### Your instructions
Return each line of the records that contains the word "Toggle".

### Data shown
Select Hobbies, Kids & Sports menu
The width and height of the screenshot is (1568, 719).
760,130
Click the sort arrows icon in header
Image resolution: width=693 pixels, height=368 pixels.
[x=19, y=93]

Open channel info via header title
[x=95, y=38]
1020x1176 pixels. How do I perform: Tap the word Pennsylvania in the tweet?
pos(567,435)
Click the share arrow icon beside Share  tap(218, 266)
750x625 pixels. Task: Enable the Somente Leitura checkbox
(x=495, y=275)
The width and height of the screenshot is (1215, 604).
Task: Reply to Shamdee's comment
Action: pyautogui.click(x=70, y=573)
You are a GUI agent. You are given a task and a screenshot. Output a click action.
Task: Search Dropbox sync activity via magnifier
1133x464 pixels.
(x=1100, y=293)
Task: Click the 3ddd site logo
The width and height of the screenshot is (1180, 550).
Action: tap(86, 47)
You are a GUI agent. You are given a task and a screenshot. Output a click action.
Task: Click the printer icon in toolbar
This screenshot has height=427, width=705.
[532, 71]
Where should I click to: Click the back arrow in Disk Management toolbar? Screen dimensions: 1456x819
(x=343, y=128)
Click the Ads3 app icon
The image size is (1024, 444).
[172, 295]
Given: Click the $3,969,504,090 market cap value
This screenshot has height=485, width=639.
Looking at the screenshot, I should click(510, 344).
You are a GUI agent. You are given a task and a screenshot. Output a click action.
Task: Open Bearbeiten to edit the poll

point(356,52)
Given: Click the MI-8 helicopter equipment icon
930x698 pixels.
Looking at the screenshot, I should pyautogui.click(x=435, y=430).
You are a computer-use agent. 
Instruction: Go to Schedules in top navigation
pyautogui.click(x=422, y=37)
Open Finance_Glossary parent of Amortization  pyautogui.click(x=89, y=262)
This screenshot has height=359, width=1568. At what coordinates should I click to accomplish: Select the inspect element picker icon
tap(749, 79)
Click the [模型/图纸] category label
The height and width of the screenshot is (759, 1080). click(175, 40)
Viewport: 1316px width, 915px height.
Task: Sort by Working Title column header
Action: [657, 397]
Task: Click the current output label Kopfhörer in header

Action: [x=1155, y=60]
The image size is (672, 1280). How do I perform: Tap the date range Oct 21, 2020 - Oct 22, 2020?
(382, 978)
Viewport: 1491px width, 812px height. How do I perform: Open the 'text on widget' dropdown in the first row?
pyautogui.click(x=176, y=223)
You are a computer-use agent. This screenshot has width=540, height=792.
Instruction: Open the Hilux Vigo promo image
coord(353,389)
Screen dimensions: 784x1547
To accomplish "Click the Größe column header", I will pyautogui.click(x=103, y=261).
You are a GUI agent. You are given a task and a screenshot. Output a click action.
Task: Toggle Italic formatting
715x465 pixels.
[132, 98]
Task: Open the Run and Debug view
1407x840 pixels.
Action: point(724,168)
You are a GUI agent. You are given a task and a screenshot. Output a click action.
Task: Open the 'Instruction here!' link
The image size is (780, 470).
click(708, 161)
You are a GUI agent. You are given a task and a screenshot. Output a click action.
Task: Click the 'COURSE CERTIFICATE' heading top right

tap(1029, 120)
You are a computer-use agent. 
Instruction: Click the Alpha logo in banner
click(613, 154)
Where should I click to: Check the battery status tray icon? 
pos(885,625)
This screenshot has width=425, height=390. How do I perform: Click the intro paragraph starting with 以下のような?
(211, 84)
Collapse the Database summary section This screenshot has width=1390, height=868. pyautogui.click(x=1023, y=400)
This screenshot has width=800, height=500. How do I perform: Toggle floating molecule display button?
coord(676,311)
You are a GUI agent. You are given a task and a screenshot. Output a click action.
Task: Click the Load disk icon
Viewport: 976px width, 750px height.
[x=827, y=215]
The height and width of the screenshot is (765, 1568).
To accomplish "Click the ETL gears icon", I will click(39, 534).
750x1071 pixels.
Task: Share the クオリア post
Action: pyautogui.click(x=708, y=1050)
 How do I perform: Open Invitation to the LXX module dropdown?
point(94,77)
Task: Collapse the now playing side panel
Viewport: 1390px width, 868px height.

### The answer
Task: Toggle Italic formatting
This screenshot has width=800, height=500. How do I perform: Toggle floating molecule display button?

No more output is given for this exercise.